Whether dynamical systems can achieve universal computation remains a fundamental open question at the interface of computability theory and continuous physics. Method: Integrating dynamical systems theory, computable analysis, topological dynamics, and category theory, the paper develops a unifying framework—topological Kleene field theory—to characterize dynamical representations of computable functions. It rigorously establishes the embeddability of Turing machines in fluid dynamics, particularly within solutions to the Navier–Stokes equations, thereby advancing the formal modeling of Turing universality in continuous systems. Contribution/Results: The work clarifies key conceptual boundaries—such as the computability threshold in dissipative systems and physical realizability constraints on computational limits—and synthesizes longstanding open problems in the field. By bridging abstract computability with concrete physical dynamics, it introduces a novel paradigm for grounding computation in continuous physical laws.
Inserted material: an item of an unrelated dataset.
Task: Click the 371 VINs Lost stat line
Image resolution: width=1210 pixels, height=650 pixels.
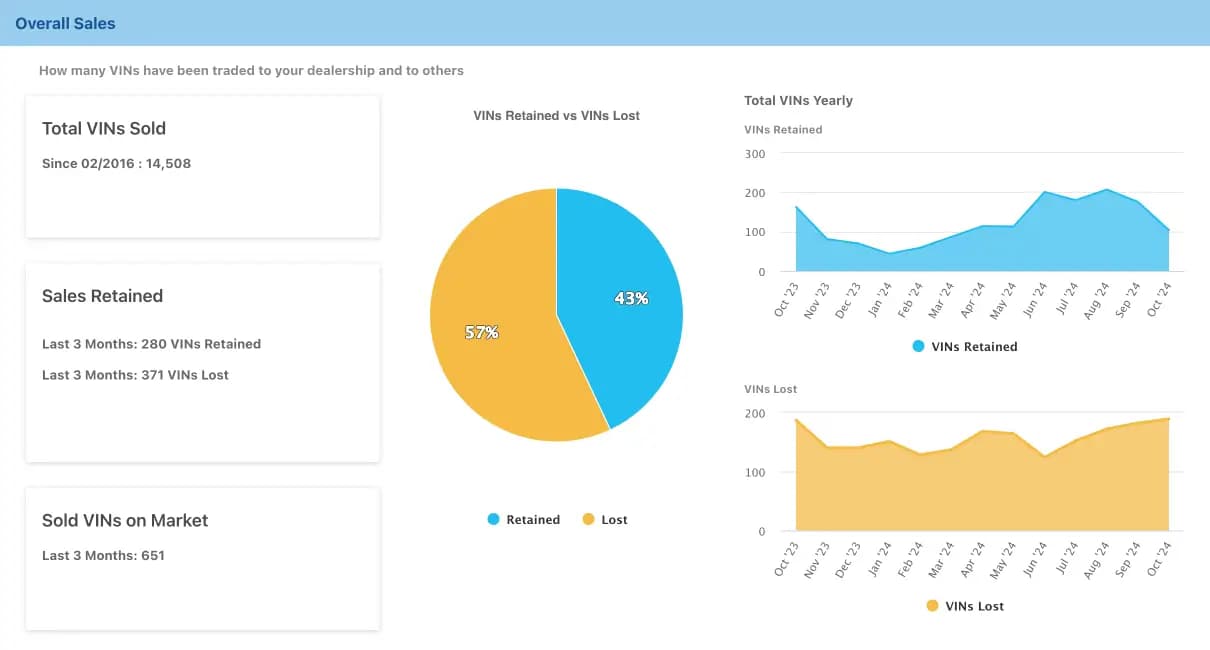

The relationship between computational models and dynamics has captivated mathematicians and computer scientists since the earliest conceptualizations of computation. Recently, this connection has gained renewed attention, fueled by T. Tao's programme aiming to discover blowing-up solutions of the Navier-Stokes equations using an embedded computational model. In this survey paper, we review some of the recent works that introduce novel and exciting perspectives on the representation of computability through dynamical systems. Starting from dynamical universality in a classical sense, we shall explore the modern notions of Turing universality in fluid dynamics and Topological Kleene Field Theories as a systematic way of representing computable functions by means of dynamical bordisms. Finally, we will discuss some important open problems in the area.